Desember muda
Suatu sore di atap sebuah gedung pencakar langit. Seorang perempuan dengan wajah ceria berjalan mencari tempat duduk kosong sambil sesekali tangan kanannya memainkan rambutnya yang terbawa angin. Ia menunjuk ke arah kursi yang terletak di ujung dan jauh dari keramaian. Sang pria berjalan dengan langkah mengikuti sambil sesekali tersenyum memperhatikan tingkah si perempuan. Si perempuan menghempaskan tubuhnya dengan tergesa-gesa. Tangan kanannya sibuk mencari barang dari dalam tasnya. Dengan cepat ia mengeluarkan tangan kanannya dari dalam tas dan keluarlah dompet, kamera dan telepon genggam miliknya. Saat sang pria duduk dan menghempaskan tubuhnya di kursi, pelayan pun datang dan memberikan menu. Si perempuan memberi tanda pada makanan dan minuman yang ingin dinikmati.
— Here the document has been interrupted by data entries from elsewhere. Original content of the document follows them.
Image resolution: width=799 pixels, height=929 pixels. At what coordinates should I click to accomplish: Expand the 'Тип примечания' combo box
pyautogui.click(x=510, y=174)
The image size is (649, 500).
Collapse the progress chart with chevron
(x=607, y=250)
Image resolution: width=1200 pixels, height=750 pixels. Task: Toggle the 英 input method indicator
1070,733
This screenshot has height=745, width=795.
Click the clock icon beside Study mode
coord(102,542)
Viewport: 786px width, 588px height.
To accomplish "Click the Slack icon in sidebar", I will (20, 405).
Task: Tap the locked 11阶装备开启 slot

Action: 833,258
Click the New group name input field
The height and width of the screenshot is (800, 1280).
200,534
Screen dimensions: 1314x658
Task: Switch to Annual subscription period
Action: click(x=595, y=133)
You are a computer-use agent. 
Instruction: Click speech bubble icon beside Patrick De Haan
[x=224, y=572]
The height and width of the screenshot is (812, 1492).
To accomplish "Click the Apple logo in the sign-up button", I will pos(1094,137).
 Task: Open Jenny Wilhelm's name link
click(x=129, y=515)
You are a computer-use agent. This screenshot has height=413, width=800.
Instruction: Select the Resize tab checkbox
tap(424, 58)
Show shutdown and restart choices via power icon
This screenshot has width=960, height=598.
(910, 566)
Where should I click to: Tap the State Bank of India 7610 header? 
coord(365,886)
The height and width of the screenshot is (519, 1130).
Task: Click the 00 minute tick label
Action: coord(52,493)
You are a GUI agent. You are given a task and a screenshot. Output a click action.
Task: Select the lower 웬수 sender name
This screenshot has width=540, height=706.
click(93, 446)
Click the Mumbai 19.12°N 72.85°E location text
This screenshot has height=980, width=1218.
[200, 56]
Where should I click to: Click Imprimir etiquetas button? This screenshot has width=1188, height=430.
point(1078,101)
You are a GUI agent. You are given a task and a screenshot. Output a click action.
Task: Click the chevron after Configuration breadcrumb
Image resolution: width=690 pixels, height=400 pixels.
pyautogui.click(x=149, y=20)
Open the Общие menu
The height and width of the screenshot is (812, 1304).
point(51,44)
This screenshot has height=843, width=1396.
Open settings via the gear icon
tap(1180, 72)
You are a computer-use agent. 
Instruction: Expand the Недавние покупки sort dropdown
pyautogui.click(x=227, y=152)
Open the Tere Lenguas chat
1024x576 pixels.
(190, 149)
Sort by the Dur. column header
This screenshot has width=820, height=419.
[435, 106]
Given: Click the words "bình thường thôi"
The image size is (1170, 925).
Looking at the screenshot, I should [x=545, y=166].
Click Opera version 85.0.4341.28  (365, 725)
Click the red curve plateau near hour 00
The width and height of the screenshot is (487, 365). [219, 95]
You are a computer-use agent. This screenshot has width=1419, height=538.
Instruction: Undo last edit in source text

Setelah itu ia sibuk berceloteh dengan ceria. Sang pria hanya tersenyum dan menyimak dengan seksama setiap kata yang keluar dari bibir si perempuan. Si perempuan bercerita tentang banyak hal dan sang pria sangat antusias menanggapinya. Mereka mengambil beberapa gambar menggunakan kamera digital milik si perempuan.
Terlihat dengan sangat jelas mereka saling mengagumi satu dengan yang lainnya. Mata sang pria tak henti-hentinya berbinar-binar mengagumi sang perempuan. Jika sang pria terang-terangan mengatakan melalui pandangan matanya bahwa ia mengagumi sang perempuan, berbeda dengan si perempuan. Ia hanya sesekali memberikan sinyal dan mengatakan dengan bahasa tubuhnya bahwa ia mengagumi si pria, itupun dengan sikap malu-malu.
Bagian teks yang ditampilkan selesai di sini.